Roles of cMyBP-C phosphorylation on cardiac contractile dysfunction in db/db mice.

Type 2 diabetes mellitus (T2DM) is a metabolic disease and comorbidity associated with several conditions, including cardiac dysfunction leading to heart failure with preserved ejection fraction (HFpEF), in turn resulting in T2DM-induced cardiomyopathy (T2DM-CM). However, the molecular mechanisms underlying the development of T2DM-CM are poorly understood. It is hypothesized that molecular alterations in myopathic genes induced by diabetes promote the development of HFpEF, whereas cardiac myosin inhibitors can rescue the resultant T2DM-mediated cardiomyopathy.

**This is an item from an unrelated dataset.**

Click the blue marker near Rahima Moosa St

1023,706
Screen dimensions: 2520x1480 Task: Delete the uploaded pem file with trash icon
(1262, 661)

To test this hypothesis, a Leptin receptor-deficient db/db homozygous (Lepr db/db) mouse model was used to define the pathogenesis of T2DM-CM. Echocardiographic studies at 4 and 6 months revealed that Lepr db/db hearts started developing cardiac dysfunction by four months, and left ventricular hypertrophy with diastolic dysfunction was evident at 6 months. RNA-seq data analysis, followed by functional enrichment, revealed the differential regulation of genes related to cardiac dysfunction in Lepr db/db heart tissues. Strikingly, the level of cardiac myosin binding protein-C phosphorylation was significantly increased in Lepr db/db mouse hearts. Finally, using isolated skinned papillary muscles and freshly isolated cardiomyocytes, CAMZYOS ® (mavacamten, MYK-461), a prescription heart medicine used for symptomatic obstructive hypertrophic cardiomyopathy treatment, was tested for its ability to rescue T2DM-CM. Compared with controls, MYK-461 significantly reduced force generation in papillary muscle fibers and cardiomyocyte contractility in the db/db group. This line of evidence shows that 1) T2DM-CM is associated with hyperphosphorylation of cardiac myosin binding protein-C and 2) MYK-461 significantly lessened disease progression in vitro, suggesting its promise as a treatment for HFpEF.